Movies

The Box Office Flop That Forged Robert Downey Jr's Comeback

The Box Office Flop That Forged Robert Downey Jr's Comeback
Image credit: Legion-Media

Fresh off a turbulent late-90s and early-2000s spiral, Robert Downey Jr. credits 2006’s The Shaggy Dog—despite its box office faceplant—as the unlikely pivot that reignited his Hollywood rise, ranking it among the most important films of his career.

Robert Downey Jr. just named two of his most important movies, and they are not the ones you think. One kept him employable after a rough patch. The other hurt enough to change how he and his producing partner (and wife) run their business. Both are family films that critics did not exactly love. Yep, it is that kind of story.

Wait, his big turning point was... The Shaggy Dog?

"Honestly, the two most important films I've done in the last 25 years are 'The Shaggy Dog,' because that was the film that got Disney saying they would insure me. Then the second most important film was 'Dolittle,' because 'Dolittle' was a two-and-a-half-year wound of squandered opportunity."

That first part is a very unglamorous truth about Hollywood: if an insurer will not cover you, studios will not hire you. After the late 90s legal issues, Downey needed a major company to say he was safe to bank a production on. Disney doing that for 2006's The Shaggy Dog was the door back in.

How he actually got back on set

Quick rewind. In 1996, Downey was arrested for possession of heroin, cocaine, and an unloaded .357 Magnum. After repeated parole violations, a judge handed him a three-year prison sentence in 1999. Prison forced a reset, and friends like Mel Gibson helped him stabilize, but the town was still wary.

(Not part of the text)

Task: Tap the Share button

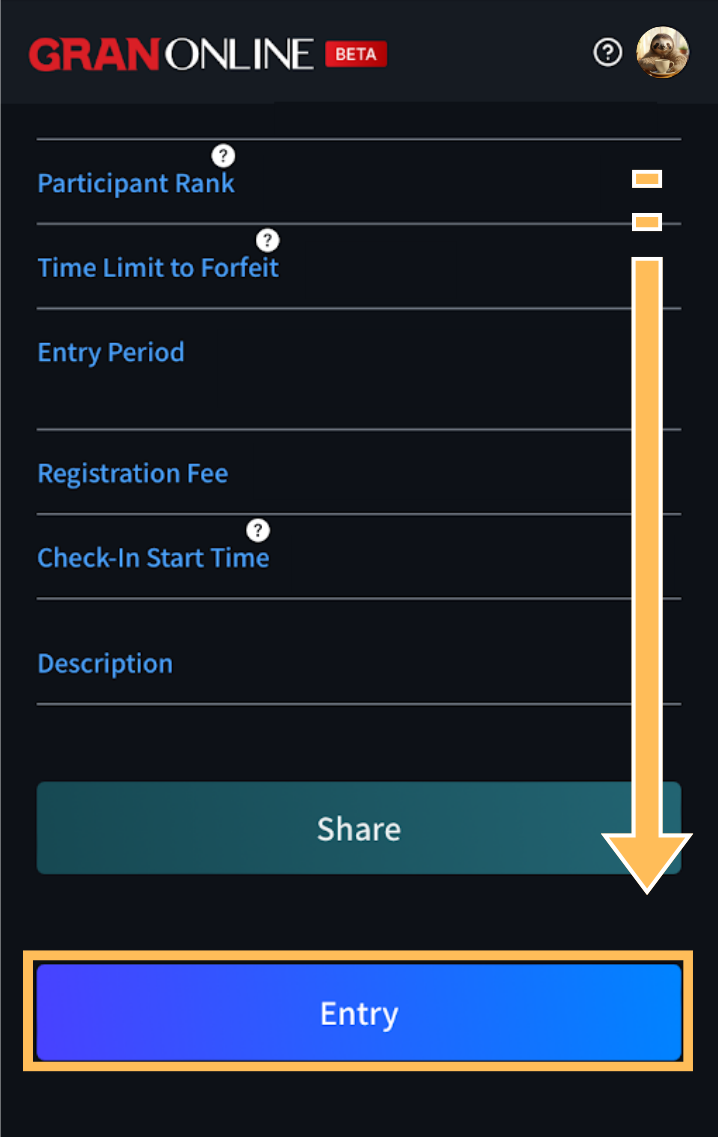Action: [x=359, y=828]
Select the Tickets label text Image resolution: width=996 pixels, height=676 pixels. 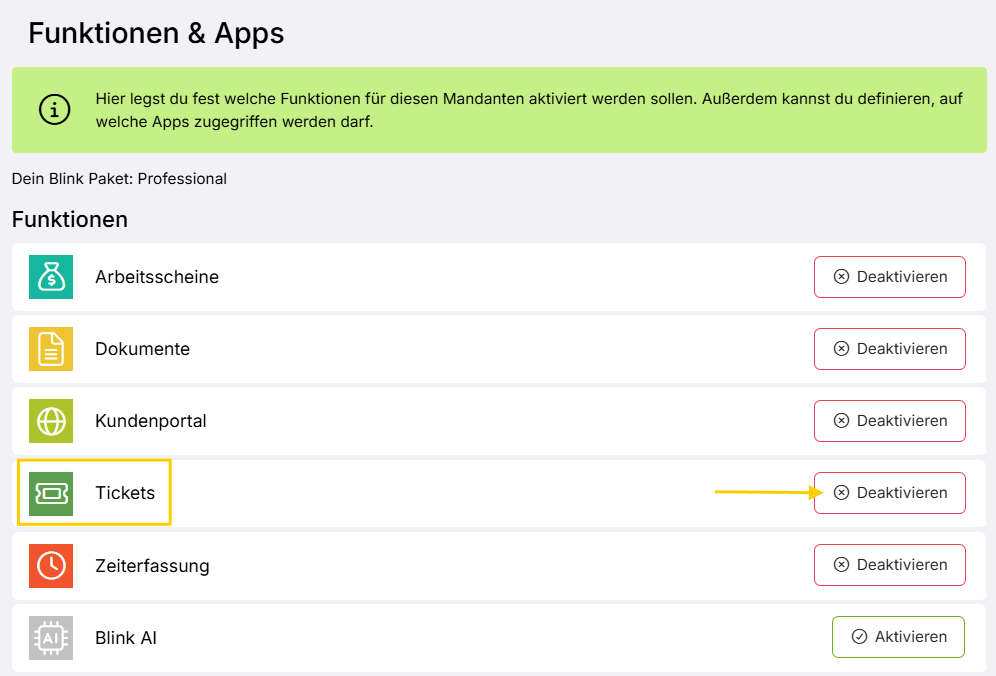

He booked Gothika in 2003, but a big chunk of his paycheck was held until wrap because everyone was still nervous about his addiction recovery. Then Kiss Kiss, Bang Bang reminded people what he could do and put him on Jon Favreau's radar. The thing that actually got producers to sign off on him again, though, was The Shaggy Dog, because Disney agreed to insure him.

So why did The Shaggy Dog flop anyway?

The 2006 movie was a remake of Disney's 1959 film, itself taken from Felix Salten's 1923 novel The Hound of Florence. The reaction was not kind. Reviewers hammered it as uninspired and cynical, and fans of the original complained about story changes that messed with what worked the first time around.

Downey plays the corporate villain, Dr. Marcus Kozak, and a lot of people felt his skills (go rewatch Bowfinger and Kiss Kiss, Bang Bang) got buried under a broad, kiddie-flick tone. On Rotten Tomatoes, it sits at 25%, and its IMDb score is 4.4/10. Not exactly a triumph.

Financially, though, it was not a catastrophe: $87.1 million worldwide on a $50 million budget. Not a hit, but not a money pit either. And for Downey, it did the crucial thing: proved a major studio would take the risk on him again. That matters.

Dolittle: the other 'important' one... for all the wrong reasons

Jump to 2020's Dolittle, another kid-focused adaptation. This one cost a fortune (reported budget in the $175–$192.4 million range) and grossed $251 million worldwide, according to The Numbers. Once the pandemic descended, that total looked decent on paper, but by most industry estimates Universal still ate a loss somewhere between $50 million and $100 million.

The reviews were brutal: confused storytelling, stale jokes, lots of head-scratching. It ended up winning Worst Remake, Rip-Off or Sequel at the Razzies. Rotten Tomatoes has it at 15%, IMDb at 5.6/10. Again: not a triumph.

"The stress it put on my missus [wife and producer Susan Downey] as she rolled her sleeves up to her armpits to make ['Dolittle'] even serviceable enough to bring to market was shocking. After that point — what's that phrase? Never let a good crisis go to waste? — we had this reset of priorities and made some changes in who our closest business advisers were."

Behind the scenes, it was messy. Test screenings went poorly, the movie went back for multiple reshoots, and the team brought in outside help because the comedy just was not landing in the first cut. Downey calls the whole thing a two-and-a-half-year wound for a reason. The upside, per him: it forced a hiring and priorities reset for their company.

Where to watch

The Shaggy Dog (2006) is available to rent on Apple TV. Dolittle is streaming on Peacock.

By the numbers

  • The Shaggy Dog (2006) — Director: Brian Robbins; RDJ role: Dr. Marcus Kozak; Budget: $50 million; Box office: $87.1 million; Rotten Tomatoes: 25%; IMDb: 4.4/10; Source material: 1959 remake of Disney's film based on Felix Salten's 1923 novel The Hound of Florence.
  • Dolittle (2020) — Director: Stephen Gaghan; Budget: $175–$192.4 million; Box office: $251 million (per The Numbers); Estimated studio loss: $50–$100 million; Rotten Tomatoes: 15%; IMDb: 5.6/10; Razzies: Worst Remake, Rip-Off or Sequel.